When I increase per_device_train_batch_size
argument in Trainer's TrainingArguments to anything other than 1
, I receive an error:
RuntimeError: CUDA error: CUBLAS_STATUS_NOT_INITIALIZED when calling `cublasCreate(handle)`
per_device_train_batch_size=1
works perfectly fine. But GPU memory utilization is about 7.4GB out of 40GB during fine-tuning with batch size of 1
, so I do not believe that this is an OOM issue. When set to 2
or anything above, it breaks. I also tried setting auto_find_batch_size=True
, still breaks with the same error.
- Is this the correct way of trying to maximize GPU utilization?
- Why am I receiving the error?
My code is located on Colab here.
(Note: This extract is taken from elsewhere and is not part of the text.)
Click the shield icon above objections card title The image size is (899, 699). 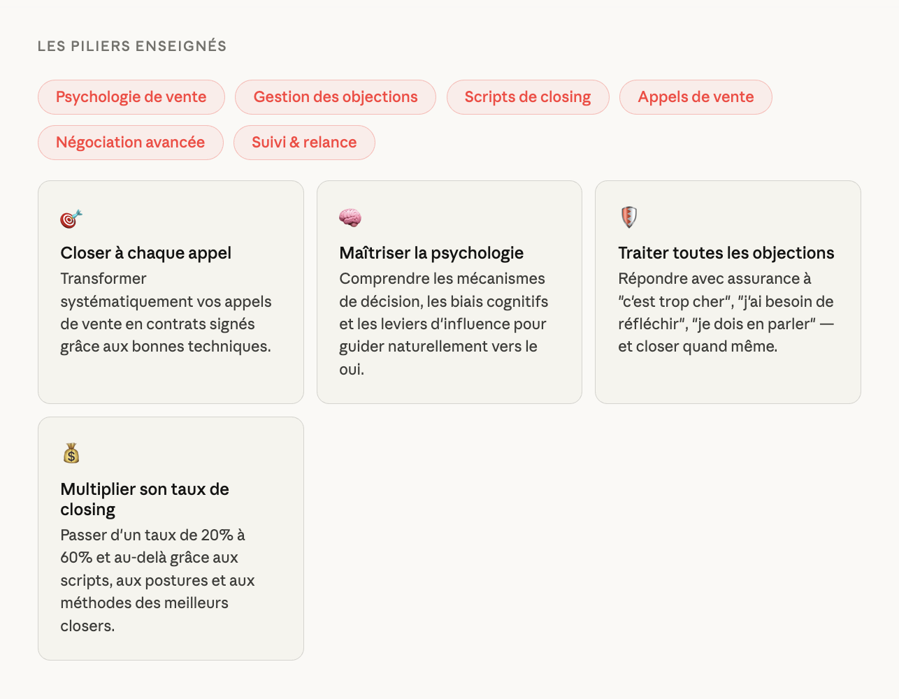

This is the gist of my code:
Loading model with BitsAndBytes
bnb_config = BitsAndBytesConfig(
load_in_4bit=True,
bnb_4bit_use_double_quant=True,
bnb_4bit_quant_type='nf4',
bnb_4bit_compute_type=torch.bfloat16
)
model = LlamaForCausalLM.from_pretrained(
MODEL_NAME,
device_map={'':0},
quantization_config=bnb_config
)
tokenizer = LlamaTokenizer.from_pretrained(MODEL_NAME)
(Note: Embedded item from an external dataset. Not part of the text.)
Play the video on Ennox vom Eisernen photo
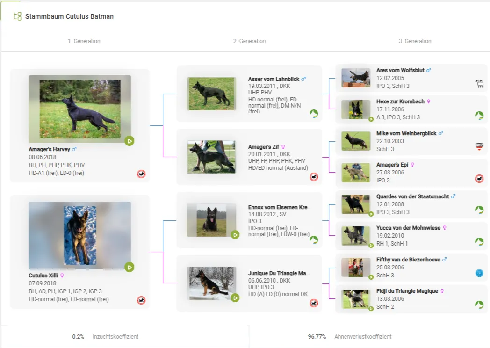Image resolution: width=490 pixels, height=348 pixels. 235,234
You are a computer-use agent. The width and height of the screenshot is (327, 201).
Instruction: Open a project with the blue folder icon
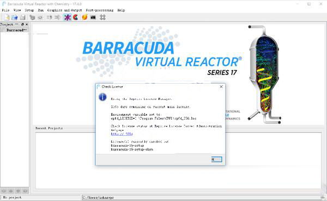(x=14, y=17)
Checkpointing, Kbit training, Lora
lora_config = LoraConfig(
r=8,
lora_alpha=32,
target_modules=["q_proj", "k_proj", "v_proj"],
lora_dropout=0.05,
bias='none',
task_type='CAUSAL_LM'
)
model.gradient_checkpointing_enable()
model = prepare_model_for_kbit_training(model)
model = get_peft_model(model, lora_config)
Trainer
trainer = transformers.Trainer(
model=model,
train_dataset=data['train'],
args=transformers.TrainingArguments(
per_device_train_batch_size=16,
auto_find_batch_size=True,
gradient_accumulation_steps=4,
warmup_steps=30,
num_train_epochs=1,
learning_rate=2e-4,
fp16=True,
output_dir='./output',
logging_steps=1,
),
data_collator=transformers.DataCollatorForLanguageModeling(tokenizer, mlm=False),
)
model.config.use_cache = False